The 41-year-old is regarded as a fit and energetic man with an optimistic outlook. He took over the Love Parade four years ago under the company name Lopavent GmbH when financial woes threatened to end the event for good.
But something far worse – the death of 19 people and injury of more than 500 in a stampede at the event on Saturday – ended the Love Parade instead.
Visibly emotional, Schaller said the next day that there would be no more Love Parades “out of respect for the victims and their families.”
Until the stampede happened, he had managed to revive the ailing event, drawing hundreds of thousands – and sometimes more than a million – people each time.
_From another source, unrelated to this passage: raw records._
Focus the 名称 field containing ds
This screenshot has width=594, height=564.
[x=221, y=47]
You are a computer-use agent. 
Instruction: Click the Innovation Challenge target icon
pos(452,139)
The idea to bring the Love Parade to the Ruhr region was celebrated as a clever coup.
The entrepreneur comes from Schlüsselfeld, a small town of 6,000 in the Upper Franconia region of Bavaria. His parents ran a grocery store there, but the trained retail salesman had bigger goals.
In 1997 he opened his first McFit fitness studio in Würzburg, turning it into the largest – and most affordable – chain of gyms in the country. With 120 locations, the company brought in some €135 million in 2009.
He has frequently denied using the Love Parade as an advertising platform for McFit, but the company’s blue and yellow logo was highly visible at the techno party events.
Schaller is not a techno music fan and only went to one Love Parade before buying the event, saying it was just a big party with a good mood attached.
Love Parade founder Matthias Roeingh, also known as DJ Dr Motte, had a disagreement with Schaller in 2006, saying he didn’t like the music programme and accusing the businessman of using the festival for advertising purposes alone – a claim he renewed following the deadly stampede.
“Mr. Schaller can just pack up and move away,” Roeingh told Berlin station Radioeins on Monday. “He’s no longer wanted in Germany.”